▸ **Task directions**
Please, starting at the line that contains "Instruction: Open settings gear next to Jez C", reproduce every line exactly until the records run out, skipping all pictures.

▸ **Data records**
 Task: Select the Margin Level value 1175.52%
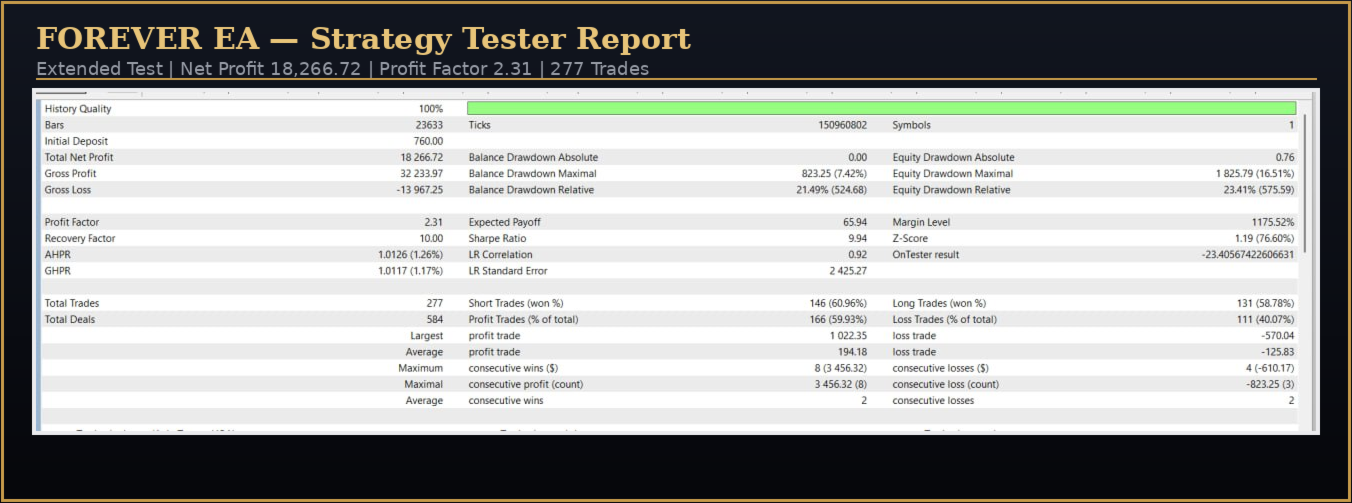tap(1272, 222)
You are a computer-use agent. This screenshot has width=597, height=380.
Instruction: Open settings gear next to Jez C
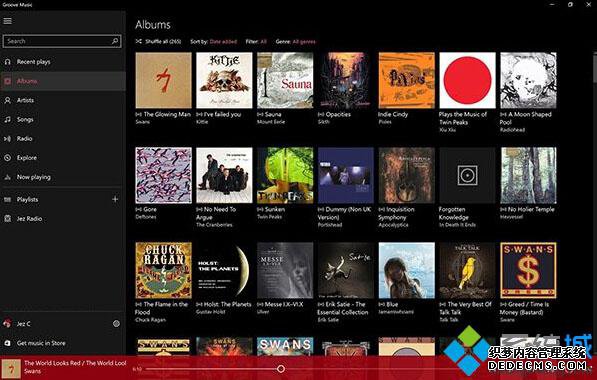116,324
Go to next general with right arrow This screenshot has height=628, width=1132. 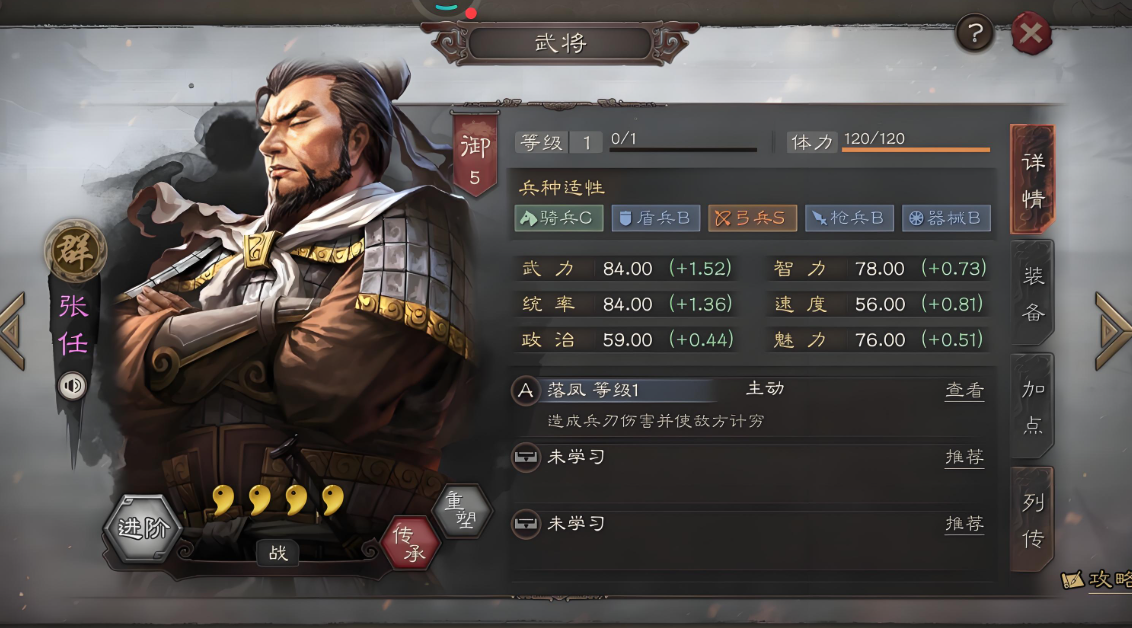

▸ **Written solution**
Instruction: Open settings gear next to Jez C
116,324
Go to next general with right arrow This screenshot has height=628, width=1132. 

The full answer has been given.